Segment Start: Page excerpt

Could it be something in the water? Maybe someone is putting a new drug into our beer? Could it be microwaves beamed into our brains? I’m open to suggestions. Anyway, here’s the problem: I think we’ve become coddled. Unfortunately, I don’t mean that metaphorically. At some point, our brains have congealed like overcooked eggs. It’s like we start every morning with a clean slate. On the plus side, there’s the eternal sunshine of our spotless minds. On the minus side, we never learn new stuff.
The problem is the liars. It took them a while, but I think every liar in existence has learned that it’s open season. They’ve stopped even pretending.
I didn’t think it was that tough to decode. If someone lies to you, even once, they’re a liar. Maybe they had a good reason, and they won’t do it again, but probably not. We’ll see what happens next. But if they lie to you a second time, you have a confirmed liar who’s highly likely to lie to you again. So they’re burned. You don’t trust them with important things, and you don’t take anything they say unless they show you objective proof. Anything that starts with “Trust me…” ends right there. Sure, admitting someone is a liar is unpleasant – nobody wants to know that about someone – but the rest is simple.
Then the sun goes down, and when it rises again, we blink innocently. Pay me back Tuesday for a hamburger today? Uh… sure? I guess you’ve got an honest face.
Maybe they ate too much fiber this week. Does that clog your mind?
On October 2nd, Jamal Khashoggi walked into the Saudi Arabian consulate in Istanbul, where they killed him. Within minutes, Turkish officials told everyone that Khashoggi was tortured, killed and dismembered. They gave us the details about the special team Saudi Arabia sent that morning to do that job.
And the Saudis lied about Khashoggi’s death for the next two weeks, fielding one laughable excuse after another. Oh no, he left out the back door. Maybe he was dodging his wedding? It as a rogue actor in our consulate who nobody noticed. And now they swear on their honor that it was an accidental, the result of an unexplained fistfight between Khashoggi, a Saudi critic who only wanted some paperwork, and fifteen young, fit, trained security professionals who’d just flown in hours before. Oh, and they brought their best drinking buddy, a prominent forensic pathologist. Who brought his bone saw. Shame nobody noticed the screaming until now.

Segment End: Page excerpt
Segment Start: Information supplied

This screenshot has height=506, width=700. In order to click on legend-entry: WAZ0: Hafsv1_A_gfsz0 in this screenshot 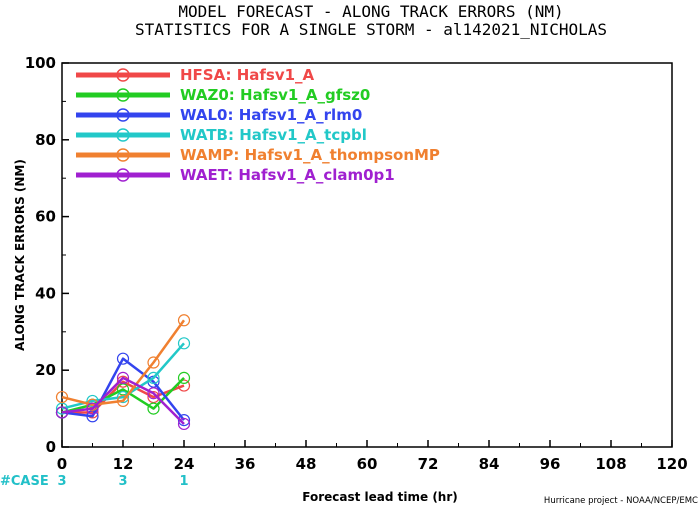, I will do `click(223, 95)`.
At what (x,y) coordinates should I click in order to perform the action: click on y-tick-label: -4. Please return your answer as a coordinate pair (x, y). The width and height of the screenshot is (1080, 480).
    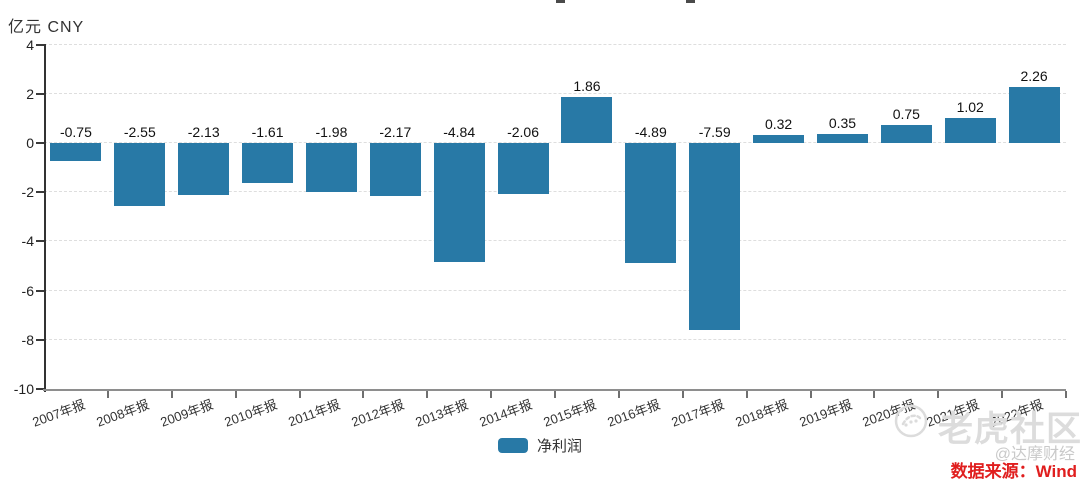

Segment End: Information supplied

**Exercise objective:**
Answer these questions about the text on liars.
(a) After how many lies does someone become a confirmed liar?
(b) In which city was the Saudi Arabian consulate that Khashoggi walked into?
(c) How many security professionals does the text say were in the fistfight with Khashoggi?
The lines above are separate material from the text on liars.

**Solution:**
(a) Two
(b) Istanbul
(c) Fifteen